Tipp didn’t just have an unusually bad allergic reaction. In just a few months, she learned that she was among approximately 32,000 American adults with systemic mastocytosis, or MS. A rare blood and immune disease resulting from a genetic mutation, it causes life-threatening allergic reactions to ordinary things, a whiff of perfume, the taste of a tomato seed, an elevated heart rate due to jogging.
On Monday, the Food and Drug Administration approved Ayvakit, a drug to treat a wide range of MS patients.
Produced by Cambridge biotech Blueprint Medicines, the medicine was approved in 2021 for only a few thousand patients with an advanced form of the disease. This has left most MS patients without medication to prevent frequent and unpredictable allergic reactions.
Some had to hold an EpiPen to deliver a dose of epinephrine at arm’s length at all times. Others regularly took antihistamines and steroids to gain weight. Some rarely left their homes, leading to depression.

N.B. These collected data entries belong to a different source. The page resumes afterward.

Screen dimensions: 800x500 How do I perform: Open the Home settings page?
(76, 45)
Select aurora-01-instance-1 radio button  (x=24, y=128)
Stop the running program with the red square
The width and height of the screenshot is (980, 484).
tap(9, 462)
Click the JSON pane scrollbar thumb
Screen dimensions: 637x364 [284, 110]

I’ve waited 25 years for this drug to happen, said Dr. Mariana Castells, director of the Mastocytosis Center at Brigham and Women’s Hospital, who was principal investigator on a clinical trial of the drug.
The drug comes as a 25-milligram pill and should be taken daily. Ayvakit has a monthly wholesale cost of $37,111, which Blueprint intends to maintain with expanded use. Blueprint says it plans to market it to the 7,500 patients diagnosed with moderate to severe cases of MS.

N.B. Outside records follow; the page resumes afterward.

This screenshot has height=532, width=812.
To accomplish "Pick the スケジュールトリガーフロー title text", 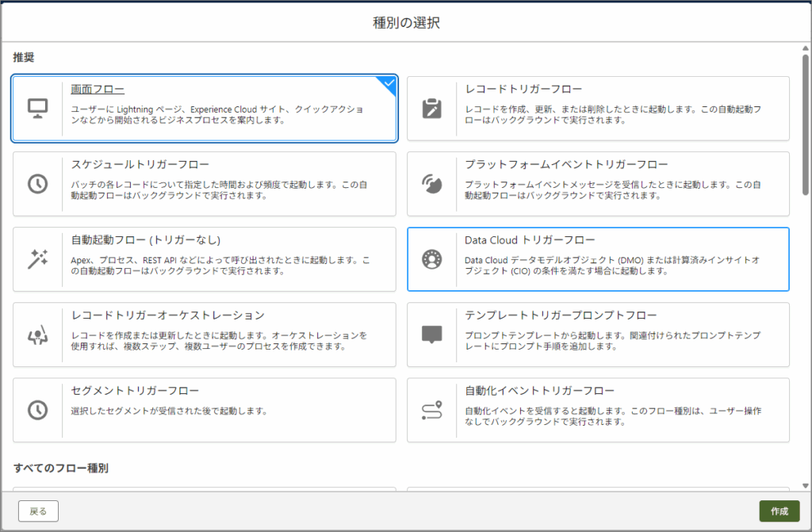I will [140, 164].
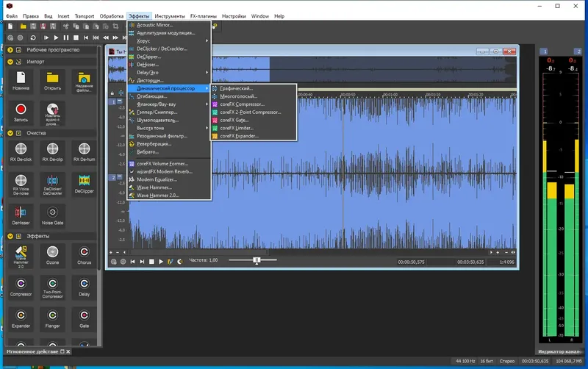The image size is (588, 369).
Task: Click the Noise Gate icon
Action: [52, 212]
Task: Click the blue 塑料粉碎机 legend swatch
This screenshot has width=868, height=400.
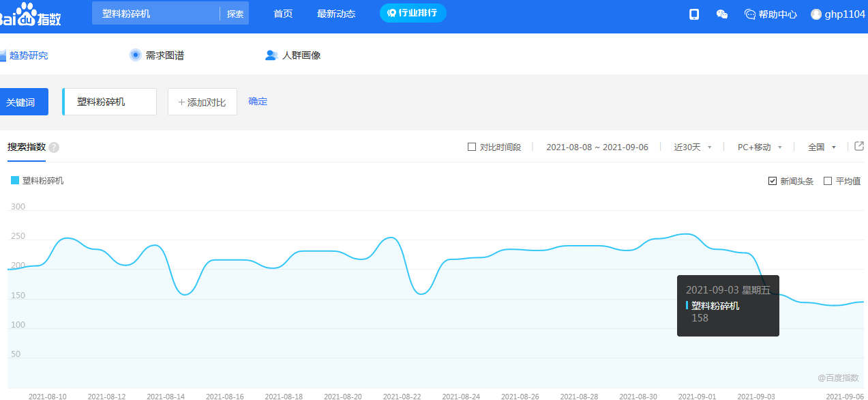Action: 15,181

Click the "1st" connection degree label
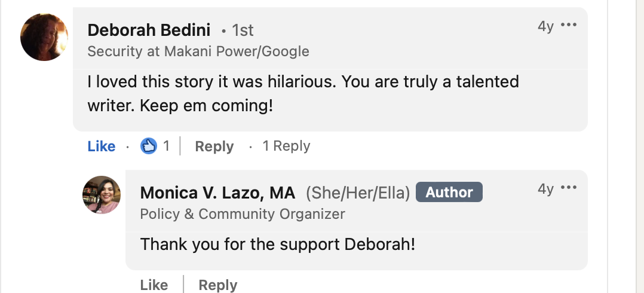coord(243,30)
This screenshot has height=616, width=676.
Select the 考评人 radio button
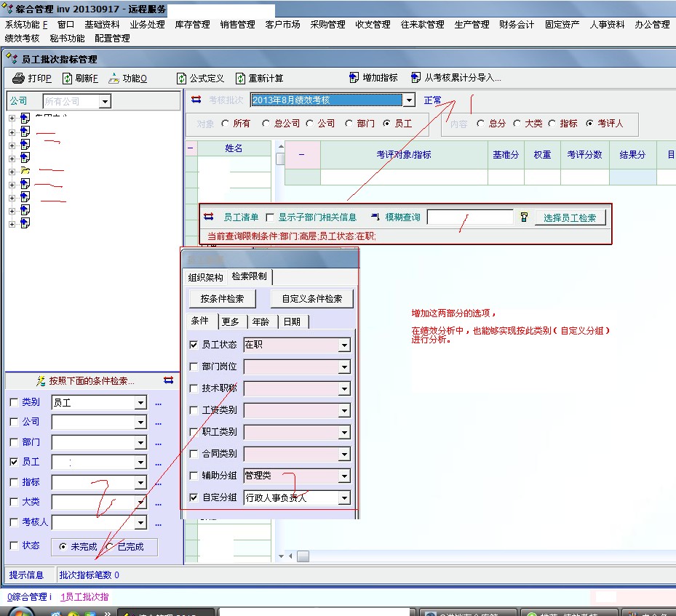click(590, 124)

Kate Haviland, chief executive officer of Blueprints, told analysts the company expects sales to peak at $1.5 billion annually, meaning about half of the 7,500 patients in the target market would take it every day. A prescription drug that generates $1 billion in sales is considered a blockbuster. Ayvakit generated $111 million in sales last year.
MS is a deeply debilitating and complex disease that severely impacts patients’ ability to live their own lives, Haviland said. This time of year, most of us are making plans to see family and friends. We are attending graduations and planning summer vacations. These are the kinds of things people live with [the disease] lose because they are afraid.

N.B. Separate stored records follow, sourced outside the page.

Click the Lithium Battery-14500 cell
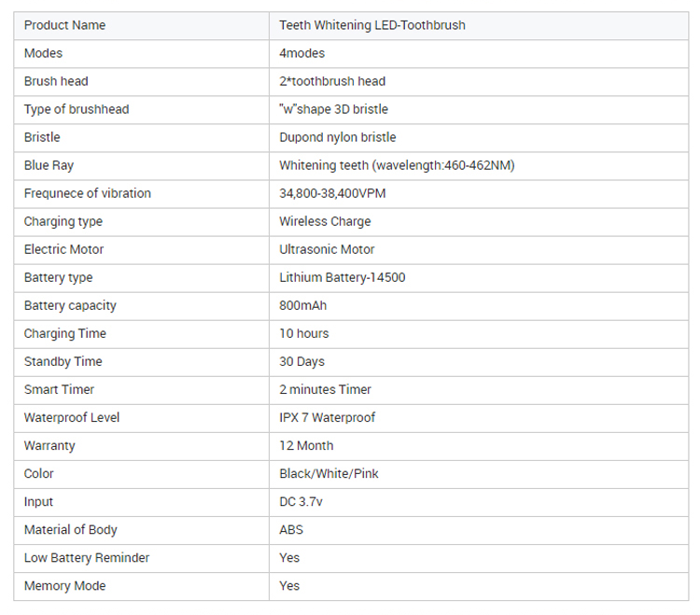 [x=479, y=277]
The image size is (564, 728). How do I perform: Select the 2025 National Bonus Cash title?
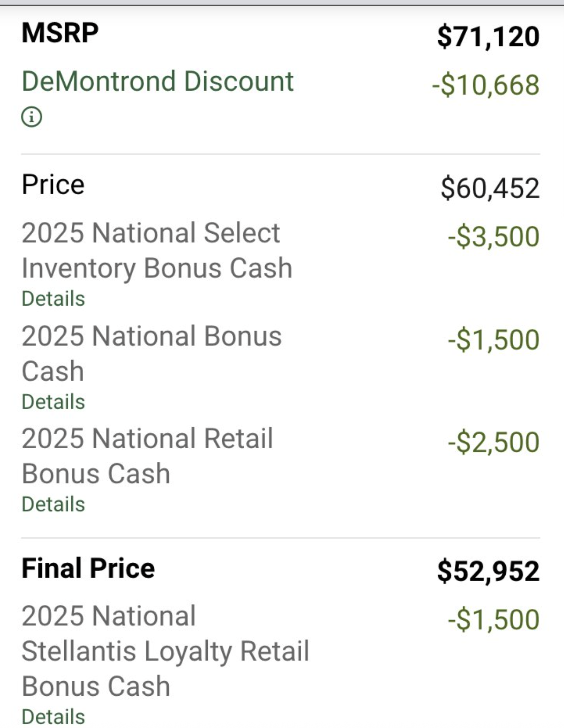(151, 354)
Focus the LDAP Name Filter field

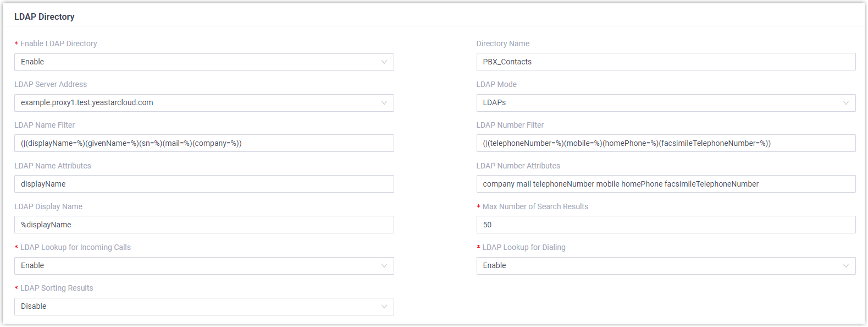tap(203, 143)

The unpredictable and life-threatening allergic reactions of MS result from an overactive type of white blood cell called mast cells.
These cells play an important role in managing immune responses, and the human body typically has millions of them, Castells said. People with MS have 10 to 100 times the normal amount and it builds up in parts of the body, such as the skin, heart, intestines, bones and other organs. The cells are easily activated, triggering inflammation where there is no problem.
Tipp, who was stung by the wasp in 2018, said she never had allergies until earlier that year, when she was 35. Suddenly, she started breaking out in hives. They were so itchy that she started scratching them in the middle of the night until they bled. Over-the-counter antihistamines didn’t help. The hives eventually left brown spots all over her skin.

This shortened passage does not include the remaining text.